— Start of Text extract —

Iceland: A challenge even for the cuisine-bold

March 15, 2010

I am seriously pro-food. I like to think about food, read about food, gently prod food, ferment food, garnish food, smell food, buy food, seek food and experience new food.  I regale the difference between 6-month and 12-month Manchego, care whether asparagus is in season, and am honestly fond of (not just making a point of) eating sweetbreads (thymus and pancreas, usually, of calf), bone marrow, squid and fermented fish sauce. However, my upcoming trip to Iceland is making me gustatorily anxious.

Icelandic food specialties read more like grievous and fatal fraternity hazing rituals than anything that a human with extant taste buds and olfactory capability would submit to willingly. The regional recipes manage to get an F- on each of the rough trinity of food-is-yummy criteria, offending the user psychologically, aesthetically, and sensually.

— End of Text extract —
— Start of Data excerpt —

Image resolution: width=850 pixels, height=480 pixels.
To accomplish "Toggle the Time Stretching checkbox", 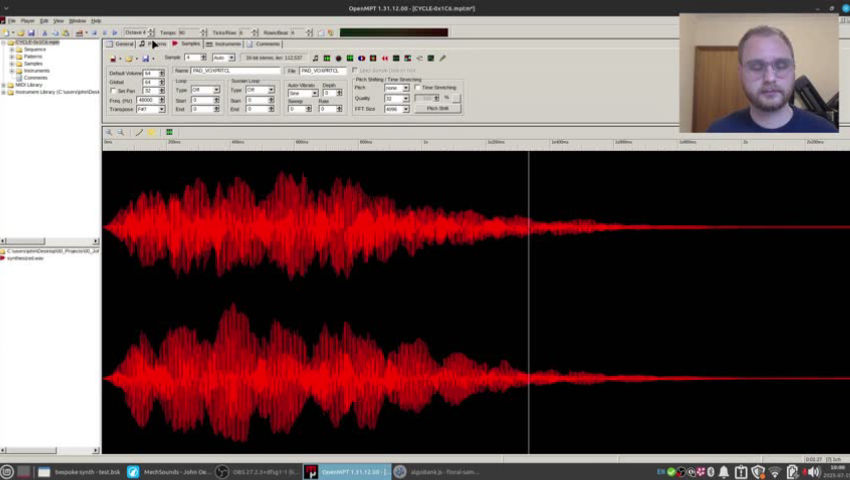I will (x=418, y=88).
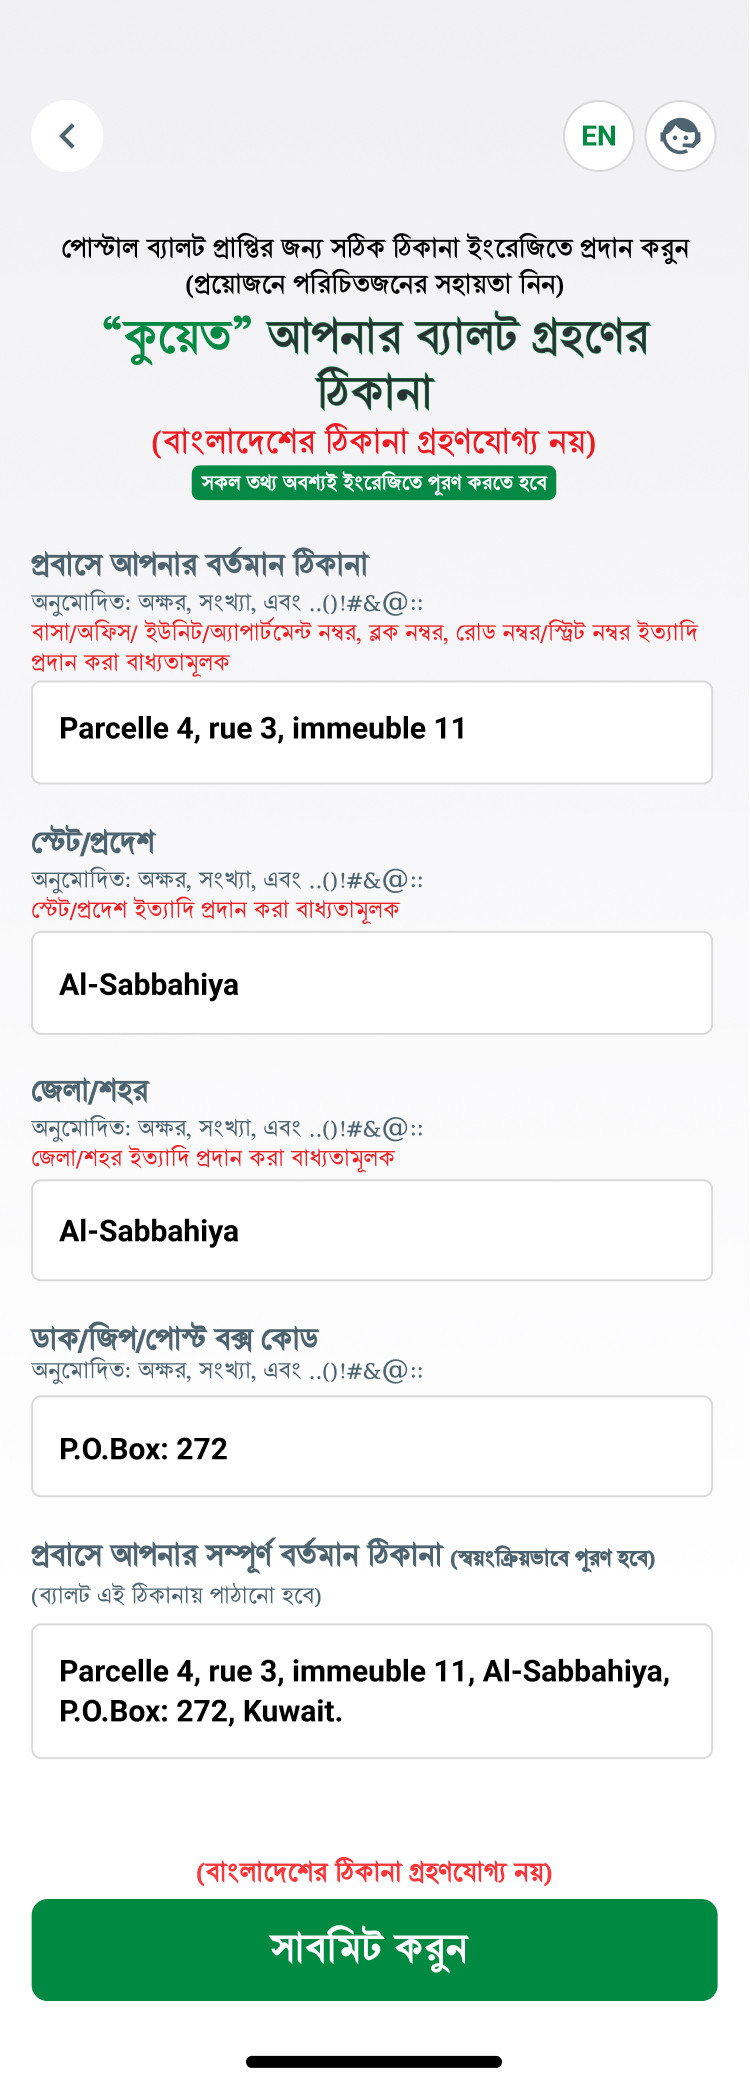Click the auto-filled full address box ending "Kuwait."

click(372, 1691)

— End of Data excerpt —

Exercises to complete:
[A] Print the part of the post on Icelandic food between "March 15, 2010" and "me gustatorily anxious.", inclusive.
[B] In the post on Icelandic food, what parts of a calf does the writer say sweetbreads usually are?
[C] Go on with the post on Icelandic food, starting after its last sentence.

Answers given:
[A]
March 15, 2010

I am seriously pro-food. I like to think about food, read about food, gently prod food, ferment food, garnish food, smell food, buy food, seek food and experience new food.  I regale the difference between 6-month and 12-month Manchego, care whether asparagus is in season, and am honestly fond of (not just making a point of) eating sweetbreads (thymus and pancreas, usually, of calf), bone marrow, squid and fermented fish sauce. However, my upcoming trip to Iceland is making me gustatorily anxious.

[B] Thymus and pancreas

[C]
Kæstur hákarl

At the top of the list is the somewhat infamous Kæstur hákarl. I’m going to jump ahead a bit here and give away the ending. Anthony Bourdain, chef extraordinaire, calls hákarl “the single worst, most disgusting and terrible tasting thing” he has ever eaten. BBC Top Gear co-host James May challenged foul-mouthed TV chef Gordon Ramsay to a weird duel in which the winner would be the one who could, essentialy, not barf. Ramsay lost.

Say you were an Icelander wandering around the beach in front of your sod-house farm one day in the mist and cold, and you came upon the body of a Greenland shark that had washed up on the gravel. You try a hunk and pass around samples to your famished sled dogs. You spend a night of extreme intoxication–like being outrageously drunk without the pleasure–and wake up to find that your dogs have keeled over entirely.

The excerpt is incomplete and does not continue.